You can have an executive mba from a prestigious school and a chartered accountant designation and claim to have 25 years of business experience. I wouldn’t claim any of those titles and accolades, because if I did, that wouldn’t be true. You also don’t need those titles, because none of that helps you be a successful developer of inner city projects. Skill at the ‘financialization’ of everything is dangerous, it can lead to a flawed self belief in your own superpower and harms your judgement. We have learned from people that have the real qualifications and (feigned) experience, that they can lose their aborted project to foreclosure despite the rosy projections and gala product launch. Even worse than this self harm, the guys in suits tend to take dozens of innocent people down with them. I guess that mba program didn’t teach much about ethical operation or how to forecast the success of a development venture!
here are some red flags
optimistic forecasting - you need realistic forecasting that accounts for the hardships any project will encounter and you must predict what the sale revenue will be with some certainty
extreme leverage - avoid a deal where the principals don’t have skin in and instead leverage themselves in a way that is impossible to unwind without wiping out the investor. The developer needs to lose first so he can make whole those who invest in him if the project fails
ignoring advice from those who’ve got it - there is someone operating in that market right now that could poke holes in your business case, speak to them and listen to what they say
inflated track record - lack of specific project success by the deal principals. This is easy to find out in a connected world. Titles don’t matter much, track record is a better predictor of success
marketing - the marketing hides the lack of substance. Large expenditure on a marketing campaign can hide a project that is in disarray and will never be viable to build.
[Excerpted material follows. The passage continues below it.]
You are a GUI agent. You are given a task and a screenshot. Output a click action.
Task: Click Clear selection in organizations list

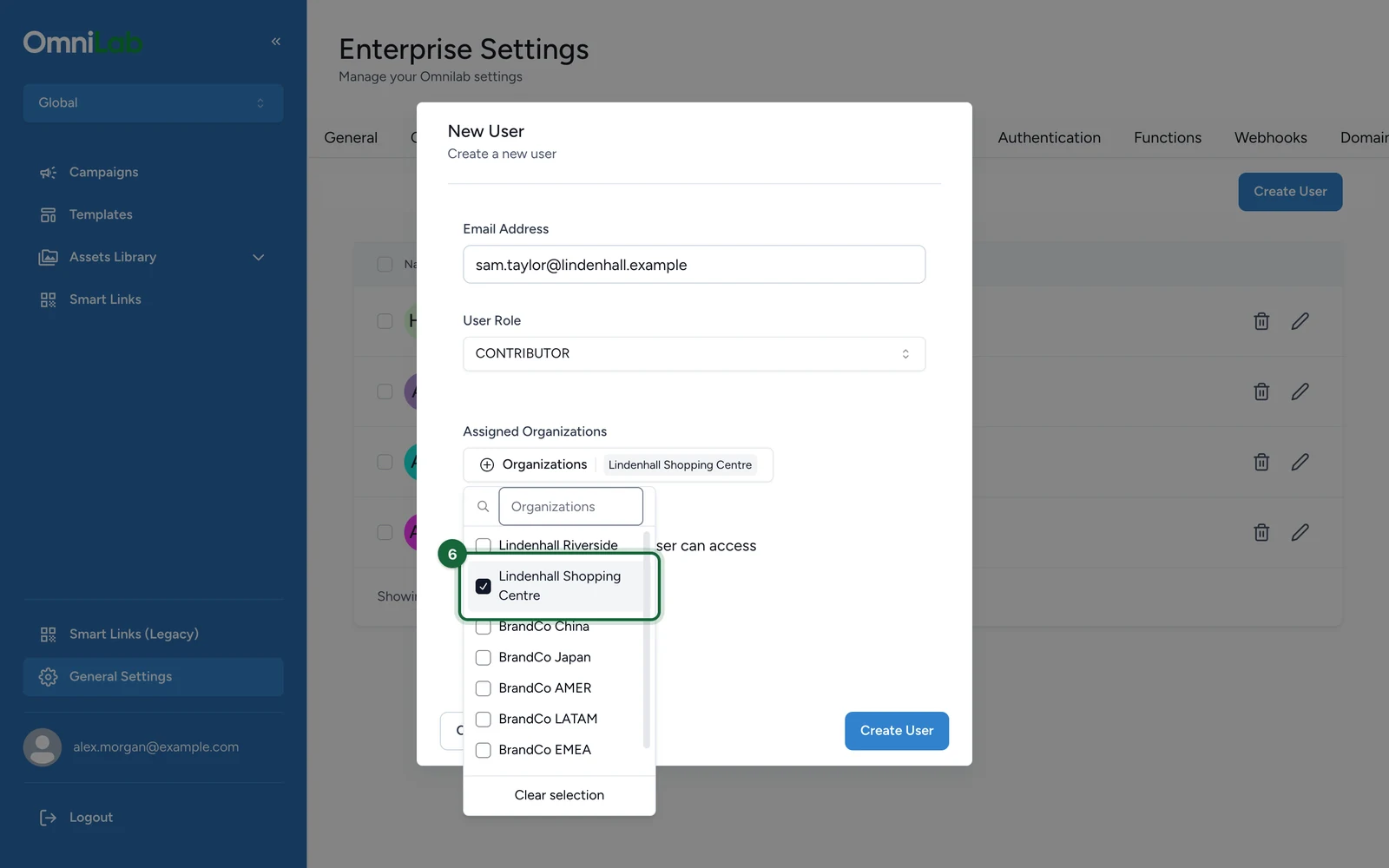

ambitious growth - how can a builder be marketing a second project before the first is started (or better yet, complete and successful).
top heavy structure - those who believe they can outsource everything also think they can outsource the responsibility of the project being successfully managed. This is one area where the people who run the business fail because they don’t want to actually build projects they want to be seen as executives. These types value the trappings and appearance of success, but when the going gets tough they flee. To this type of person, investor money is a plaything to squander after they’ve taken a cut. Run from these people
I think this gets back to qualification of the developer vs his/her desire to shortcut right to the top of the field without paying any dues. Would I show up at a dental clinic and expect to do the work of a Doctor of Dentistry during my first day on the job? Or arrive at the airport and take the first officer chair on a passenger jet? An aspiring developer should consider training a little before taking the reins of complex project, otherwise will likely crash and burn. And my advice for investors? Just find a quality REIT and possibly loan money to builders at fair rates.